§ Problem to work on: Starting at the beginning of the rows and ending with the line containing "Action: point(94,22)", inclusive, copy every line, requests included, with each coordinate in the answers shifted up by 75. Leave the pictures out.

§ Dataset content:
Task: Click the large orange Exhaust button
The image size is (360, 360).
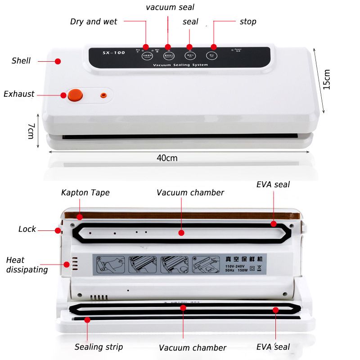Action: point(75,94)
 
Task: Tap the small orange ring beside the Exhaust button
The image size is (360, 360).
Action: point(104,95)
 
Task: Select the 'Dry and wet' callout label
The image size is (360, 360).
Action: point(94,22)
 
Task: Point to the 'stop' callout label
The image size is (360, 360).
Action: point(248,22)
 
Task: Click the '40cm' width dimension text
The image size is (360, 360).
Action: point(166,158)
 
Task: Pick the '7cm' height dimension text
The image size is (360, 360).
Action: point(31,130)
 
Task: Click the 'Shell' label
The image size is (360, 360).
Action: point(21,61)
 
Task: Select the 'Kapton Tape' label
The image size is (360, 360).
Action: point(86,193)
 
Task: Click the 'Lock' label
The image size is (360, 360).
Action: point(27,229)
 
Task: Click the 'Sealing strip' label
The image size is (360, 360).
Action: point(99,347)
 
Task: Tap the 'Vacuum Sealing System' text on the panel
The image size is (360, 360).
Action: point(180,65)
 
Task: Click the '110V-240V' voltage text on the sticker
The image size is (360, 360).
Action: point(232,266)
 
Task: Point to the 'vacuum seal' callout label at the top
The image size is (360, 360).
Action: point(170,7)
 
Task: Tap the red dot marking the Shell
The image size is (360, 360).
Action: point(58,61)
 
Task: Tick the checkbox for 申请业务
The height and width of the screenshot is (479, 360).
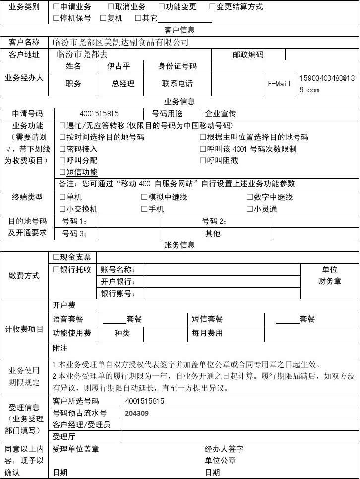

§ Solved exercise:
Task: Click the large orange Exhaust button
The image size is (360, 360).
Action: point(150,169)
 
Task: Tap the small orange ring beside the Exhaust button
The image size is (360, 360).
Action: point(179,170)
 
Task: Select the 'Dry and wet' callout label
The image size is (360, 360).
Action: point(169,97)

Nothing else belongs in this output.